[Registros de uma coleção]
····················

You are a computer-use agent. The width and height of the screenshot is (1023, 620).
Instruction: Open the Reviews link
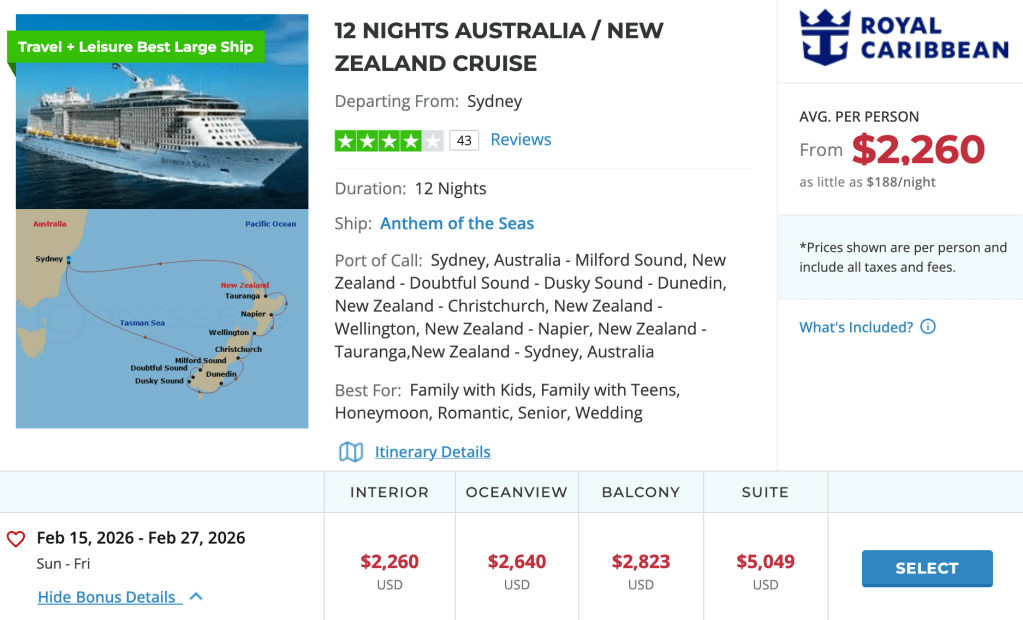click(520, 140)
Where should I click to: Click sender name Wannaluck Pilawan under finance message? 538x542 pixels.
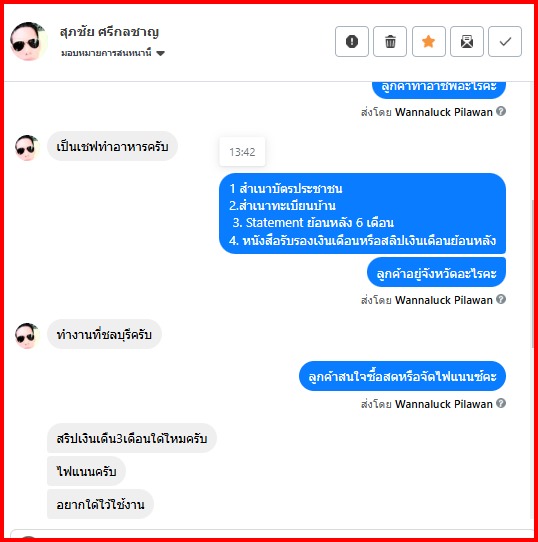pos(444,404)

····················

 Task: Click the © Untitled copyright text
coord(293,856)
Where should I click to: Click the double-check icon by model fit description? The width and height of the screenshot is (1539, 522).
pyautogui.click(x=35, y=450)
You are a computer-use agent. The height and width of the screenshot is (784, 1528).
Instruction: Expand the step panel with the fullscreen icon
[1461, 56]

····················

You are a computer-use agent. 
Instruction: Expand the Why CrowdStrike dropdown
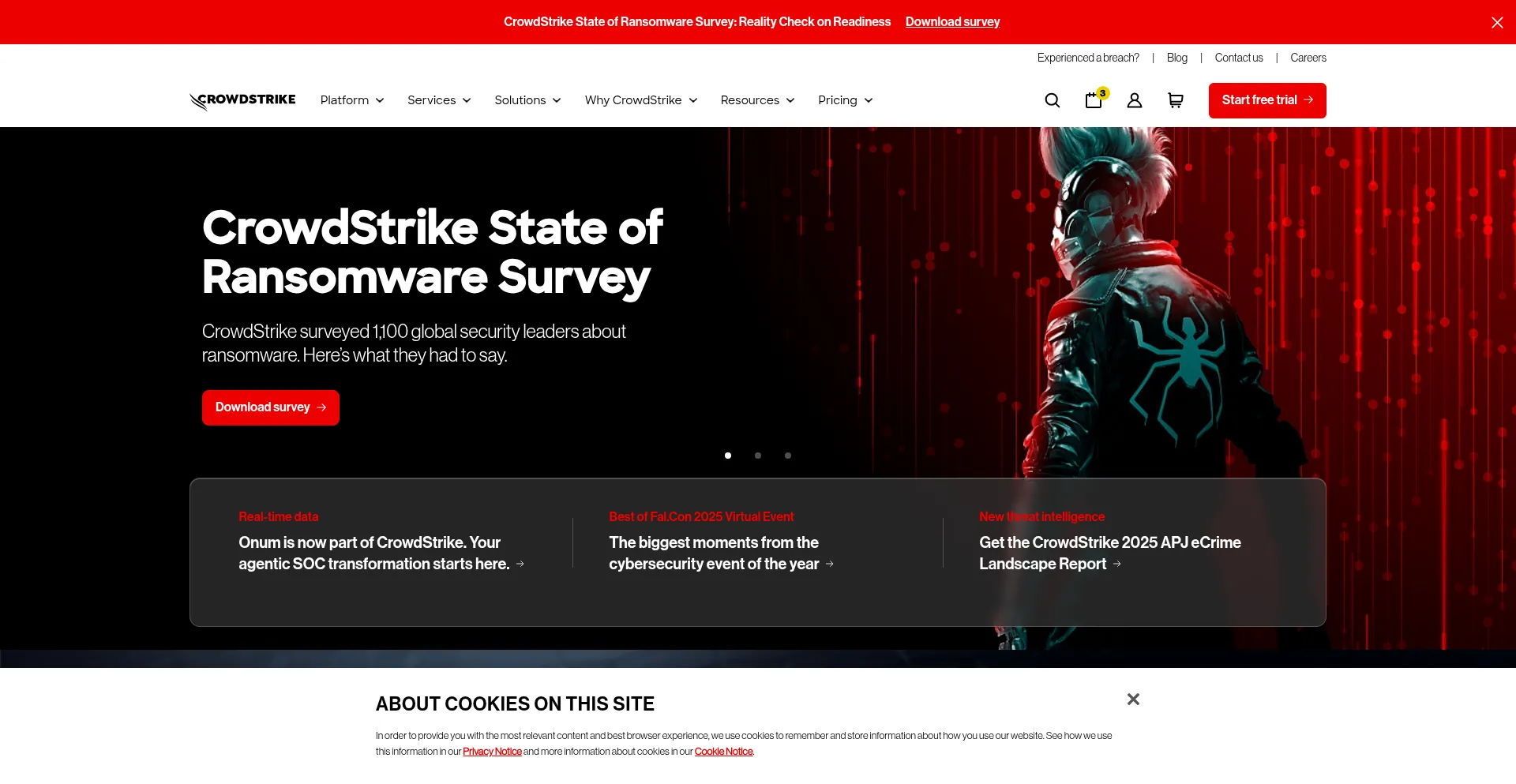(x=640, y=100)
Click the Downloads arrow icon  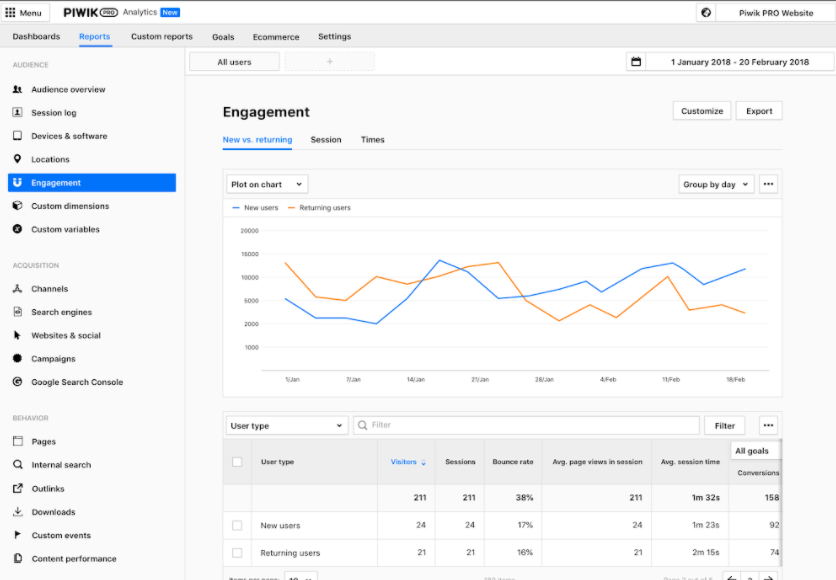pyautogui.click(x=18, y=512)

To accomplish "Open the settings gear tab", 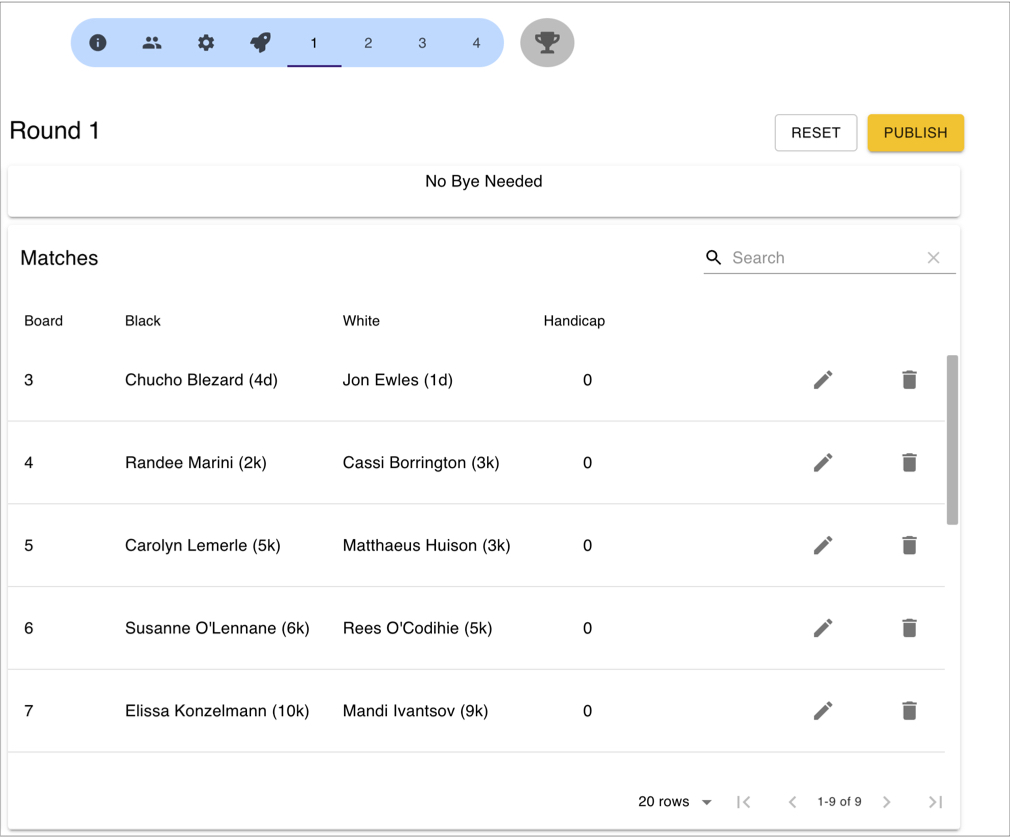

····················

● **ENUNCIADO**: Reúna todas as linhas da listagem que contêm a cadeia "agent", diferenciando maiúsculas de minúsculas.

● **RESPOSTA**:
You are a computer-use agent. The width and height of the screenshot is (1023, 620).
You are a computer-use agent. The height and width of the screenshot is (784, 1528).
You are a computer-use agent. 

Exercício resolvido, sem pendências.